___ Source records

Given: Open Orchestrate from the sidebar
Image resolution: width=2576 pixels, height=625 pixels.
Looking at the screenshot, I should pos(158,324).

______
___ Source records

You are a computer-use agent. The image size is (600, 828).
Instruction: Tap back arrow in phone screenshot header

______
___ Source records

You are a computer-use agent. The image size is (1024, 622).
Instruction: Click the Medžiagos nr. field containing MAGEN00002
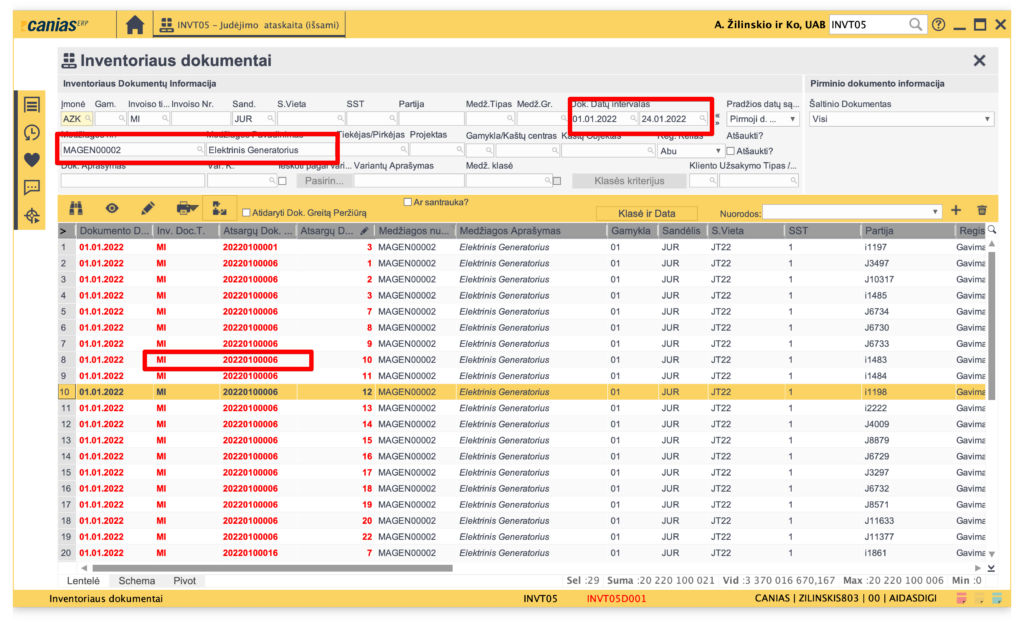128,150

______

• Goal: Copy the lines that begin with the line containing "Given: Open Orchestrate from the sidebar" and end with the line containing "Looking at the", including both of those lines.

• Written response:
Given: Open Orchestrate from the sidebar
Image resolution: width=2576 pixels, height=625 pixels.
Looking at the screenshot, I should pos(158,324).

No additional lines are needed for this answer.